*Passage to read*

In any case, a world in which we would have to consciously bear the human effects of our existence must today seem frightening to us weak human beings. Indeed, this is also the reason why so many socialists prefer to flee from capitalism to state socialism in order at least to keep the impersonal state, which apparently exists independently of us, as the general scapegoat for all suffering. For the more transparent this state becomes, the more it becomes unavoidable to face ourselves beyond the glass wall of this state – for it is only we who stand behind that reification – the more forcefully is the fatal recognition imposed on us that each workplace accident has occurred for our own well-being, and the coal that we have just thrown onto the stove, the light with which we now see, contains a part of a human life. However, this recognition is the price that we have to pay for our freedom. So even after we fully overcome the shameful injustice of our condition, our full freedom will not drop into our laps. The more organized a society becomes, however, the smaller the circles in which cohesiveness in production, consumption and communal life lets individuals become solidary, the closer is the hour in which the only choice that remains is to either close one's eyes in a cowardly way and abjure in favour of various self-erected powers, the true connection between human life and freedom or, on the other hand, boldly face reality in order finally to acquire the new freedom along with the new responsibility. If one sees more in socialism than an economic question, more than a mere demand for justice, if one hails in it the final programme of humanity's emancipation, one cannot and must not shy away from this highest of freedoms!

*Record set*

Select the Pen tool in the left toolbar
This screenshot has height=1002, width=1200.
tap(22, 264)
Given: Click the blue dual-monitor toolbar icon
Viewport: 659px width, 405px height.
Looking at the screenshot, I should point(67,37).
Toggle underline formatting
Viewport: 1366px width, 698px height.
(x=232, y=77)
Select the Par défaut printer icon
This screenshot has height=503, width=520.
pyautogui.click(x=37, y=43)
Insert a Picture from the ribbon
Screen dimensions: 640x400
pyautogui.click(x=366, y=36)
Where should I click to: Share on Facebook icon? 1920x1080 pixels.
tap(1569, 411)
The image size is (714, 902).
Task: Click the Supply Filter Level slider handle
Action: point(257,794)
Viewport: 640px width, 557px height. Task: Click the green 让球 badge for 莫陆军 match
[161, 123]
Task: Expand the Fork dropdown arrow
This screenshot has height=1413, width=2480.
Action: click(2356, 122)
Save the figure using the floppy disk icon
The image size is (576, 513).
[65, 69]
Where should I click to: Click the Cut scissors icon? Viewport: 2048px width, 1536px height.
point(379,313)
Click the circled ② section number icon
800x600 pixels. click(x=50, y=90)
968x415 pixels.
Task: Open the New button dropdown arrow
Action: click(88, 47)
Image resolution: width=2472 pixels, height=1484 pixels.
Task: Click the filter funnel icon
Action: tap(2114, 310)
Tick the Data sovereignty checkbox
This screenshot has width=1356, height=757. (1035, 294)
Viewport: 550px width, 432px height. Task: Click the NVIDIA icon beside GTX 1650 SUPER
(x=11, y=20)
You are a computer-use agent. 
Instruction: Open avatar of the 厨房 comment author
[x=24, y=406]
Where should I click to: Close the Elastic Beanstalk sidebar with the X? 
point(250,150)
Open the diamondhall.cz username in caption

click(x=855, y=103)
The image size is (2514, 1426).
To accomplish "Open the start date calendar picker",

*Given exercise 1*
In the passage on socialism and freedom, what areas does it name where cohesiveness lets individuals become solidary? List all of them.
*Given exercise 2*
Say whether each statement agrees with the passage on socialism and freedom. Answer yes or no for each, quoting the words that decide it. (a) Many socialists prefer to flee from capitalism to state socialism. (b) Once the injustice of our condition is overcome, full freedom will come to us on its own. (c) The impersonal state serves as the general scapegoat for all suffering.
The records have no connection to the passage on socialism and freedom.

*Worked solution 1*
production, consumption, communal life

*Worked solution 2*
(a) Yes: "so many socialists prefer to flee from capitalism to state socialism"
(b) No: "even after we fully overcome the shameful injustice of our condition, our full freedom will not drop into our laps"
(c) Yes: "to keep the impersonal state, which apparently exists independently of us, as the general scapegoat for all suffering"